In just the space of a month, approval ratings for Prime Minister Binyamin Netanyahu have nosedived, a special weekend poll published in Maariv shows. The poll conducted by the Panel Politics organization has 63 percent of Likud voters approving of how Netanyahu is running the country – a figure that at the beginning of November stood at 80 percent.
A similar process has been at work among the general voting public. A November 9th poll showed 36 percent of all Israelis stating that Netanyahu was the best choice of any likely candidate for prime minister, far ahead of Zionist Camp’s Avi Gabay, who came in second place with just 14 percent. The latest poll shows that only 26 percent of all voters believe that Netanyahu is the best man for the job.

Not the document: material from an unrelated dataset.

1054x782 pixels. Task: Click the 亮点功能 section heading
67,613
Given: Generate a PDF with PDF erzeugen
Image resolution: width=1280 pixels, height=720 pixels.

The poll did not point to a specific reason for the loss of faith in Netanyahu, but several questions indicated that the electorate was dissatisfied with several issues. The Recommendations Law, which would prevent police from making recommendations on prosecution of individuals under investigation, was called an “unworthy law” by 47 percent of the public; only 24 percent approve of the law that Likud MKs are determined to pass. Only 58 percent of Likud voters approve of it as well. Fifty percent of the public disapproved of how Netanyahu handled the latest crisis regarding train maintenance on Shabbos, while only 33 percent approved. While 53 percent said that Israel faced “religious coercion,” 35 percent said that the Jewish character of the state was in grave danger.

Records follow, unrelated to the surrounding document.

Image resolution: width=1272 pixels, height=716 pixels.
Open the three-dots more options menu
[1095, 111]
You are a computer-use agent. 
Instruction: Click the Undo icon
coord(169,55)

In the new poll, support for Yair Lapid as prime minister has grown. Eighteen percent of respondents in the current poll said that he was the best candidate for prime minister, compared to 11 percent in the November poll. Gabay falls from 14 percent to 9 percent in the new poll. Twenty-one percent said that none of the three were worthy of the job.

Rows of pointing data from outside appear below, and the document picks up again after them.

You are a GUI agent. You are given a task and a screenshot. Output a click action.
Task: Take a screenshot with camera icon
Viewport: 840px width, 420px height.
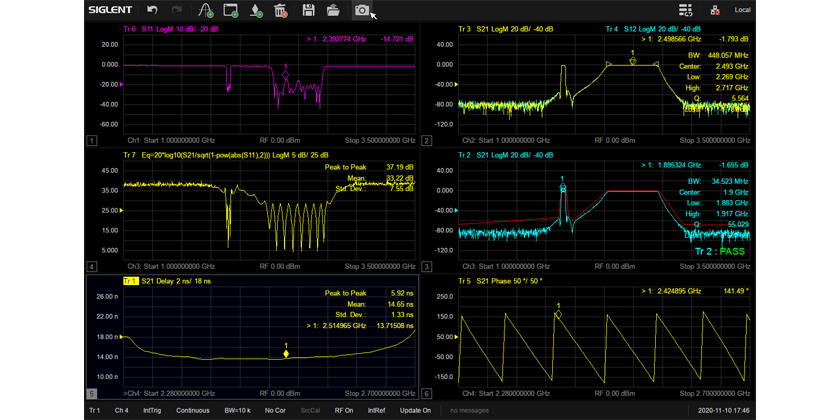pos(360,11)
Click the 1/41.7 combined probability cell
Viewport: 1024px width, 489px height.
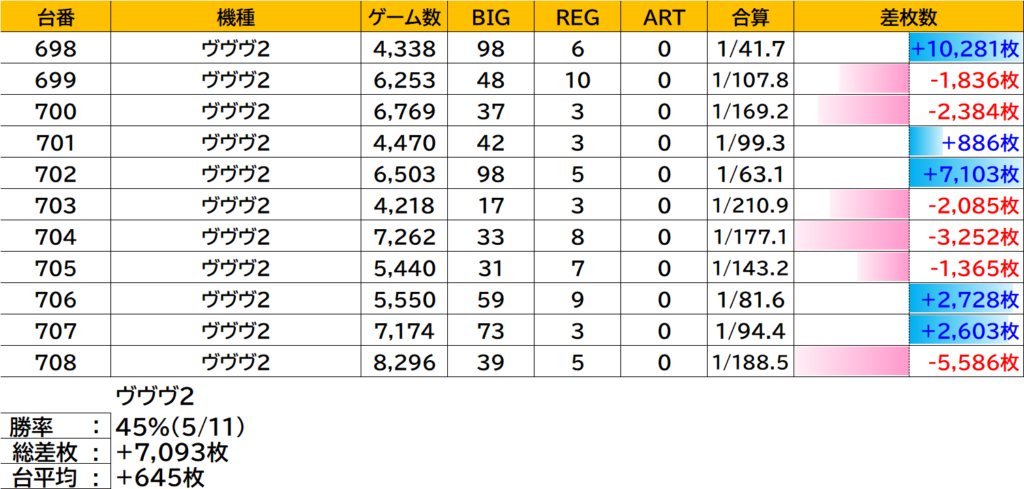click(x=746, y=47)
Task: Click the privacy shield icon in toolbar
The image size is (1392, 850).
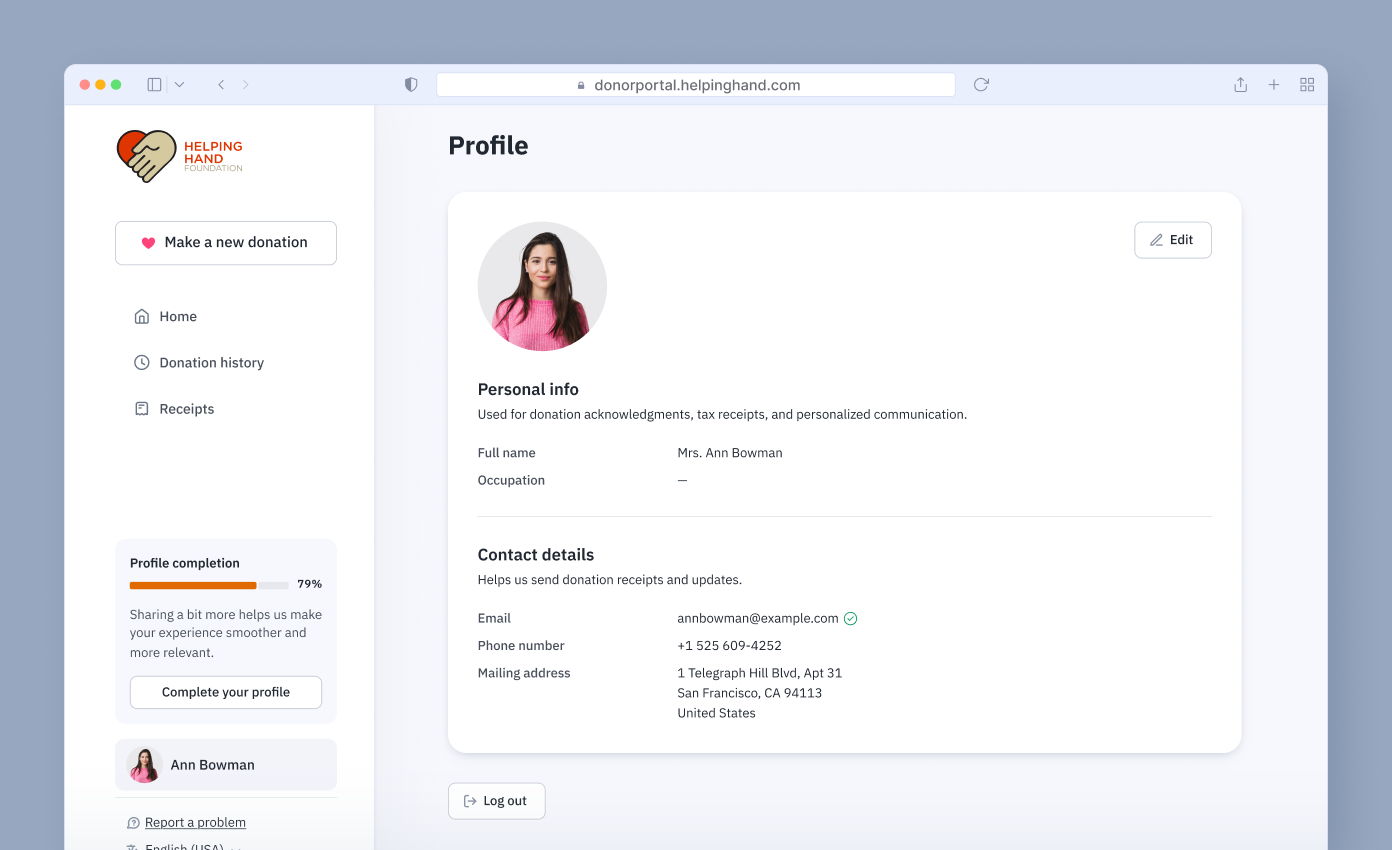Action: [x=410, y=84]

In terms of mandates, the poll shows that the Likud and Yesh Atid would both get 25 seats if Knesset elections were held today. Zionist Camp would get 15, Jewish Home 12, the United Arab List 11, and United Torah Judaism would get eight. Shas, unlike in some recent polls, does make it into the Knesset with four seats. Yisrael Beytenu would get five seats, and Meretz and Kulanu would get six each. However, in one surprising result, the poll shows that if deposed minister Gideon Saar – who is seen as one of Netanyahu’s chief rivals – were at the head of the Likud, the party would get 30 seats, with those extra five seats coming at the expense of Yesh Atid and Zionist Camp.